When my students, as a result of the beastly prodding of their teacher, are made to think about apparently obvious answers they often make great discoveries. One of which is that they really haven’t understand the questions, though they were quite sure they had. This presumed understanding of the questions is why, when we are 16, we tend to think we know so many of the answers to life’s questions.

“I know what I’m doing. You old people just don’t get it. The world is different now.”

“How is it different?”

“Dude, it’s obvious, isn’t it?”

Well, it used to be obvious. For folks like me it takes about half a century to begin to get a handle on the notion that what has been obvious is not necessarily true. Plato and Aristotle thought that it takes about 50 years before someone could be a decent philosopher. It often takes that long to realize you don’t know what you thought you knew. Once you realize it you can make some progress. So it is better to find it out earlier. That way you can get started sooner. But it is hard work. It’s tough to get out of your own way. We really aren’t often willing to make the effort – and it does require effort – to stand in the other guy’s shoes and see things as he sees them because, “Dude, it’s just obvious he’s wrong.”

Much of education, of growing up, is about acquiring a better understanding of the questions. Does the question “What is love?” mean the same thing to you now that it did when you were a teenager? How about “What is home?”

The question about the goal of education cannot be answered without first answering the question, “What is the goal, or end, of a human being?” After all, shouldn’t the goal of education be to help us achieve whatever is the goal of human life? Is there a goal that is universal, common to all people? Aristotle says that it is happiness. Everybody wants it. We want other things as a means to obtaining it. Ultimately, that further end is happiness. We want happiness for itself.

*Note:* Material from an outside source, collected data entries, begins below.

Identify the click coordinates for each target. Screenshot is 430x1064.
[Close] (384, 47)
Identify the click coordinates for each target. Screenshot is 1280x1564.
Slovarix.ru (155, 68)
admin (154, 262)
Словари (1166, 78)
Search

Of course, that leads to a big question – who is the happy man? Socrates

[another ancient Greek!] says the happy man is the one who is good and noble. How do we become good? By learning to love what is true, and good, and beautiful we will learn to be virtuous and, as Aristotle says, it is a life of virtue that gives us the best chance for a good life, a happy life. [What kind of life would your children have if they loved what is false, evil, and ugly? Do you see examples in our culture of the results of loving those things?]

The work of education begins by identifying the end of the work. If the end of a human being is to be happy, and if education should help a person achieve that end, then, following the line of thought of these ancient Greeks, the end of education is to help us to learn to love what is true and good and beautiful. I think that is exactly right. I wish all educators agreed.

Notice, the end is not knowing. Rather, it is loving. This is not to minimize the importance of knowing. Knowing is necessary as a means to loving. And that is precisely the point. It is a means, and an indispensable one, but it is not the end. Simply knowing what is true may satisfy the mind of a man, but it does not satisfy his heart. The evil man knows what is true. But he doesn’t love it. And he is not satisfied.

This suggests that education is not simply an intellectual pursuit but, rather, involves the whole person. We are men and women. To live fully, to be happy, should we not love with all of the powers that we possess?

So, how do we get to the end? What do we need to know? What skills do we need to acquire? How do we obtain the knowledge and the skills? Those are good questions, they are the “how do we get there” questions, and they are now in their proper place – after determining where we ought to go.